To discover her grave has been to discover a somehow deeper love. She is now in a mysterious sense more than alive, more than real to me. You will understand how impossible it is to make such feelings comprehensible to another.
Dunbar wrote in ‘Love’s Apotheosis’:
I care not what the circling years
To me may do.
If, but in spite of time and tears,
You prove but true.
In the visit to her grave in Tuscaloosa, Alabama, I find that she has somehow proved true.
I sat on a bench by her headstone and talked, spilling every grief and happiness, then drove home to Holly Springs in a daze from which I may never recover. Indeed, I find myself keen on clinging to it! God has redeemed sorrow and given unbounded gladness for loss.
I believe I have succeeded in telling you something completely new! Further, the way in which I discovered her grave deserves a letter all its own. I will write again in a few days as soon as we get the garden cleaned out.
Tuscaloosa is but two hours and fifty-three minutes from my door. In the months prior to spring, I shall spend the days figuring which rose variety may work best at her grave site. The churchyard is of fertile river-bottom soil with good drainage. I hope you will give me your horticultural wisdom on suitable varieties.
I also hope you notice that in this letter I haven’t once mentioned my health—now that is new indeed! I confess it is extremely good.
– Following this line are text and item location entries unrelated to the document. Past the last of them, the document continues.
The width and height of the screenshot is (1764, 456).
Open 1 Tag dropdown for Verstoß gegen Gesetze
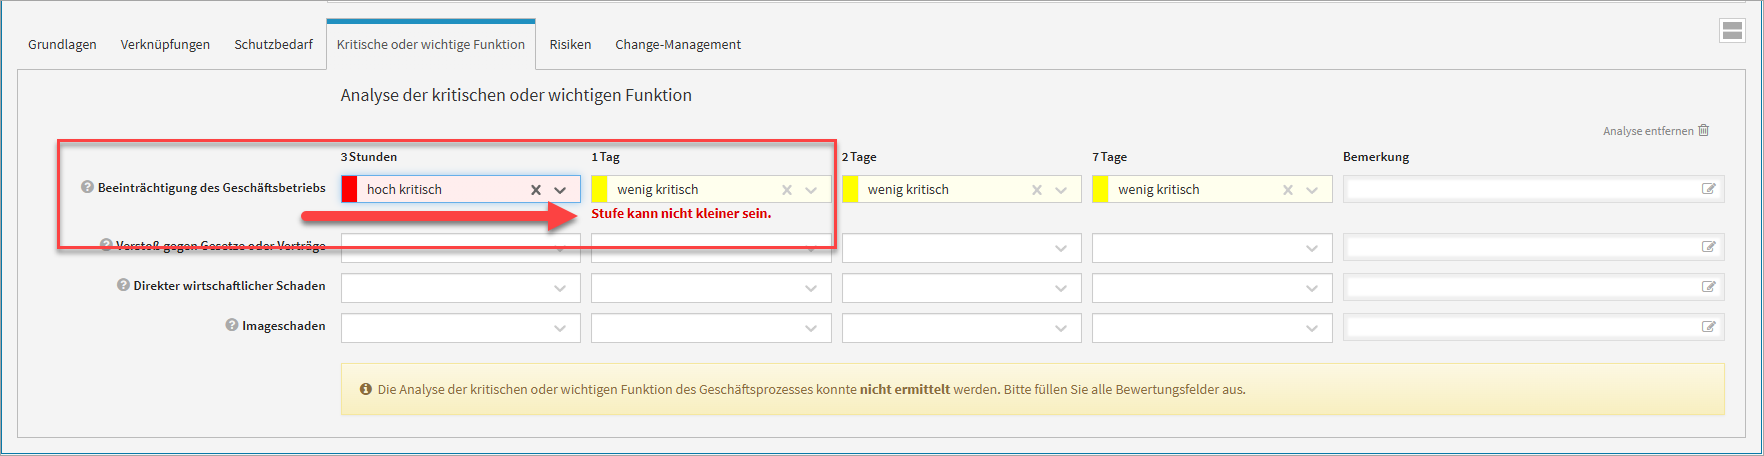click(x=810, y=248)
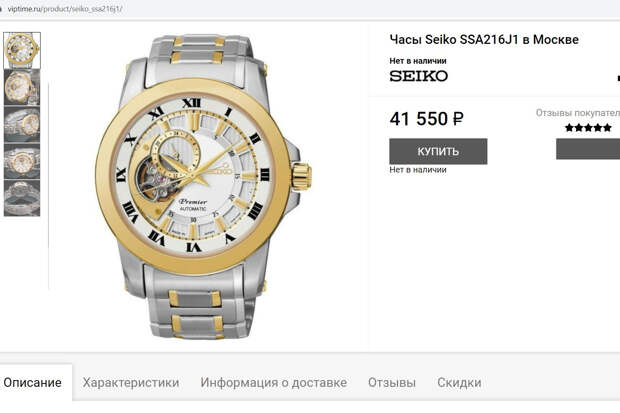Click the 41 550 ₽ price text
The width and height of the screenshot is (620, 413).
(426, 119)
You and Cynthia and Dooley and Lace and young Jack are ever in my prayers. Mama and Sister send love, as do I, your faithful brother in Christ,
Henry
P. S. Please write and tell me the many miracles on your end.
6
MEADOWGATE
SUNDAY, OCTOBER 4
The Feast Day of St. Francis of Assisi, the congregants kneeling on porch cushions by a wooden bench . . .
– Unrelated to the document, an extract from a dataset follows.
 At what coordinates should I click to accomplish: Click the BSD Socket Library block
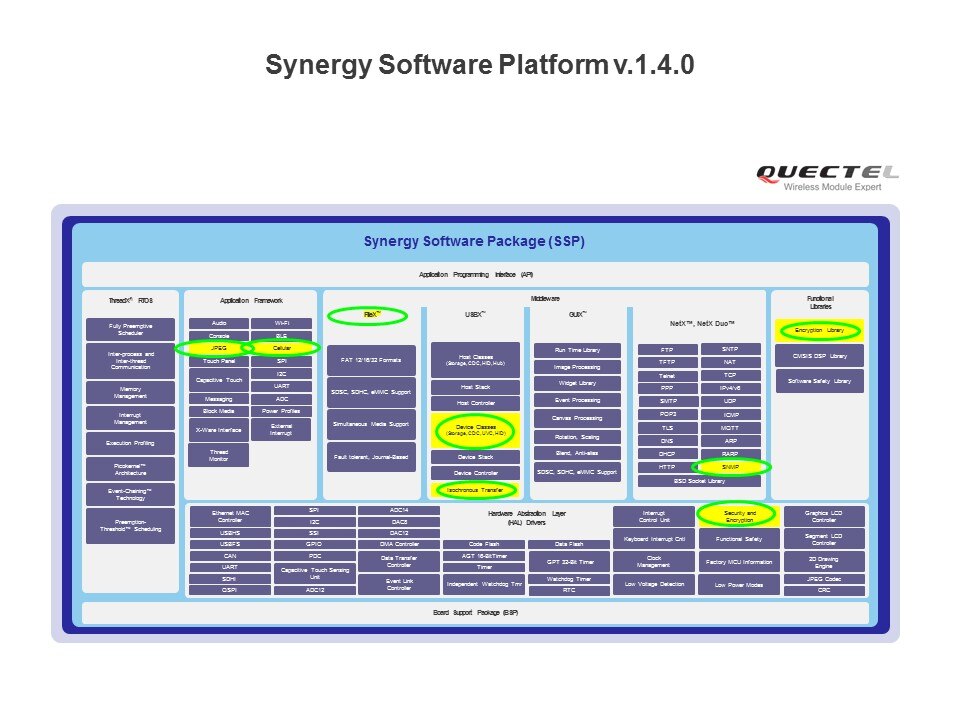699,481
‘The gifts of God for the people of God. Take them in remembrance that Christ died for you, and feed on him in your hearts by faith, with
thanksgiving.’
He pressed the wafer into cupped palms. All those years of a parish family, and now this small, private family—his truest brethren, his cup overflowing.
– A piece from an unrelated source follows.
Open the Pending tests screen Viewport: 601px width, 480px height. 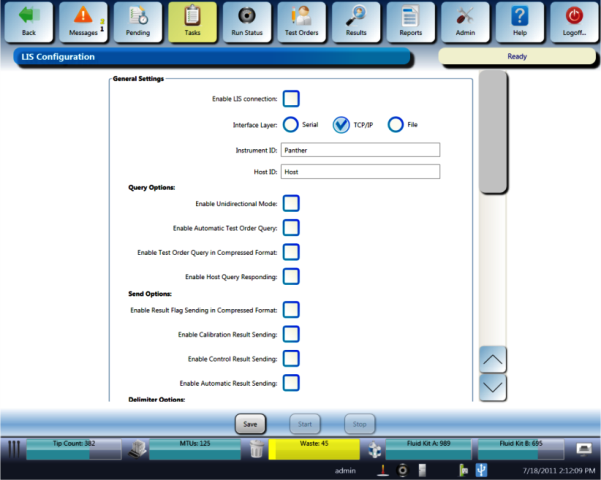coord(137,20)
‘The Body of our Lord Jesus Christ keep you in everlasting life, Cynthia.’
‘Amen.’
The wafer dissolving into the chamber of the heart.
‘ . . . in everlasting life, Lace.’
‘Amen.’
‘ . . . in everlasting life, Dooley.’
‘Amen.’
Joy upon joy.
The smallest palms lifted, baptized to receive. ‘ . . . in everlasting life, Jack.’
• • •
Granpa Tim! My new pig bank. For keepin’ money in.’
He dug deep—no change. Peeled off a five.
Jack shook his head. ‘It only takes th’ other money.’
‘I’ll give this to your mom. She’ll get it changed into quarters for you. How’s that?’
‘How many quarters will it be?’ Jack asked his mom.
‘Um, let’s see. In quarters . . .’
‘Twenty,’ said Dooley. ‘Big money.’
‘What can I buy when th’ bank gets full?’
‘Let’s talk about that when it gets full,’ said Dooley.
His mom smiled big. ‘Or you can just take it to the bank and start filling up your pig all over again.’
Jack tugged at the sleeve of his granpa. ‘Will you come swing with me?’
‘I will!’
‘You can push me an’ I can push you. We can go to th’ moon an’ back.’
‘Good plan,’ he said.
‘We need somebody to watch,’ said Jack.
‘That would be me,’ said Granny C.
• • •
After lunch, he and Dooley walked together past the corncrib and chicken lot, through the barn shed where the Beemer sat on blocks, and down to the cattle gate.
‘Great pizza, Doc.’
‘Thanks.’
‘You once said that music is in your head all the time. Still true? You sounded strong on 686.’
‘There’s a lot of other stuff in my head now. But yes, I miss singing.’
‘We’re looking for a soloist tomorrow. Esther liked 410, you used to sing it.’